Rolling into Bedion, Ashley and I dodged around market traffic before finding a detour to D972 and the start of the 20 km (12 mile) climb up Mont Ventoux. Properly named, venteux means windy in French, the wind was already picking up here among the beech trees. We passed several tour buses unloading cyclists and equipment on the side of the road already scattered with cyclists of all shapes and sizes. From high-end road bikes with carbon wheels to sturdy steel mountain bikes to a rollerblader with ski poles. Also, lots of car traffic. Windows down, cameras out trying to find a few feet to pass.
In this environment, I caught up with a young German boy climbing at about my same pace. He slipped onto my wheel and together we ascended. Every time I glanced back, seeing him just off my wheel gave me a little extra motivation to push the pace. Eventually we emerged from the tree coverage to be greeted by a strong and gusty headwind. Turning the hairpin at the Chalet Reynard this same wind gave us a push from behind. I sat up in an attempt to use my torso as a sail. The next hairpin slammed us once again into the teeth of the wind. My companion took a turn at the front.

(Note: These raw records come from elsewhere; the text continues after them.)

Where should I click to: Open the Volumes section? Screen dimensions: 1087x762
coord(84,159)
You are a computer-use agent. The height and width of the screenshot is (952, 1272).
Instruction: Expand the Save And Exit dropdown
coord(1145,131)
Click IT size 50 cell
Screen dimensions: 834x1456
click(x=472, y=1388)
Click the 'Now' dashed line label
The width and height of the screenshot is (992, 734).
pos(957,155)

With about 1 km to go we passed the shrine to Tom Simpson and I put my head down and attacked, giving the mountain everything I had left. With 200 meters to go I was alone and approaching the final steep hairpin. From behind I heard, “Let’s go! Let’s sprint!” The boy came around me. I tried to respond to his counter attack, but he took me by a bike’s length. Shaking hands we laughed and assured the other that we were both at our limits.

Mont Ventoux
The wind howled among the crowd gathered at the top, snapping photos. Still clear, threatening clouds loomed to the north west. Soon Ashley joined me at the top and we wasted little time in descending towards Malaucene and lunch.